Мы рассаживаемся. Лиам занимает подушку ближе всех к Афине, но та даже не поворачивается к нему. Джек и Ньют усаживаются рядом, слева от меня. Остаются два места — как раз возле Лиззи и Хайдеса.
Не рассчитываю на удачу, но Перси оказывается верным другом и садится ближе. Я беззвучно шепчу «спасибо», он подмигивает. Хайдесу, судя по его взгляду, такая «галантность» Перси совсем не нравится.
— Уже нашла, с кем переспать, Хейвен? — спрашивает он, большим пальцем чертя круги на бедре Лиззи.
Я сжимаю челюсти, чтобы не вывалить на него все оскорбления, что знаю. Перси берёт мою ладонь, крепко сжимает — тихая поддержка, призыв держаться.
Хайдес смеётся, запрокинув голову:
— А, точно. Достаточно глянуть ему в лицо, чтобы понять: вагину он видел только в день, когда родился. Должно быть весело держаться за ручки.

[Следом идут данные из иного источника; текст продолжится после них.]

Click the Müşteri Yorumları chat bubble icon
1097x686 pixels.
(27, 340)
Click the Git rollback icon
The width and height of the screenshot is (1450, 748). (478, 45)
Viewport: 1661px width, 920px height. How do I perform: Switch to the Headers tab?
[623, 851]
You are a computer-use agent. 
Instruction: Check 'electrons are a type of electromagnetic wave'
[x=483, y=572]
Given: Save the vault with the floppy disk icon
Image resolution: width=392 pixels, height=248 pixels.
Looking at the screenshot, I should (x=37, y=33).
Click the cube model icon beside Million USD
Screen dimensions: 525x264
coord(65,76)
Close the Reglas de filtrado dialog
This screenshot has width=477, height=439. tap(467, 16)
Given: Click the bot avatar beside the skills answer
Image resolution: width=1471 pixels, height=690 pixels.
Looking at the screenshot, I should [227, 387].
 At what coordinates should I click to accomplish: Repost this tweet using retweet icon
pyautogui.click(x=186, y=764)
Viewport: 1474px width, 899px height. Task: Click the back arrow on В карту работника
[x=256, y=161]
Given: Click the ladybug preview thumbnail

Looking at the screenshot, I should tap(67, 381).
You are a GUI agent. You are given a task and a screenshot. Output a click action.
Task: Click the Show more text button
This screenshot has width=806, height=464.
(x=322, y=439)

— Ты вообще способен молчать дольше минуты или у тебя хроническая потребность трепаться? — рычит знакомый голос у меня за спиной. Ньют наклонился вперёд, пылающий от злости. Слова он адресует Хайдесу, но глаза его прикованы к Лиззи.
Я не знаю, что было между ними. Но факт: они стали общаться куда чаще, чем мы думали. И есть ещё Джек. Я никогда не понимала, чего на самом деле хочет Ньют. Одно ясно — к Лиззи он точно не равнодушен.
Хайдес наклоняется вперёд, глаза вспыхивают азартом. Он только и ждал, что кто-то клюнет.
— У тебя проблемы со мной, Ньютон? Так скажи прямо. Может, я их решу.
— У меня проблемы с тем, как ты обращаешься с моей сестрой, — отвечает он твёрдо. Все уставились на него. — С тем, как ты её вчера оскорблял в кафе. И, если уж говоришь, постарайся хотя бы мимику подогнать под слова. Потому что смотришь ты на неё, как похотливый придурок.
Хайдес шумно выдыхает и делает движение, будто хочет подняться, но Афродита останавливает его тоном строгой матери, отчитывающей ребёнка. Когда все взгляды устремляются на неё, она опускается на колени в центре комнаты. В руках у неё резная деревянная шкатулка тёмного цвета, украшенная золотыми вставками.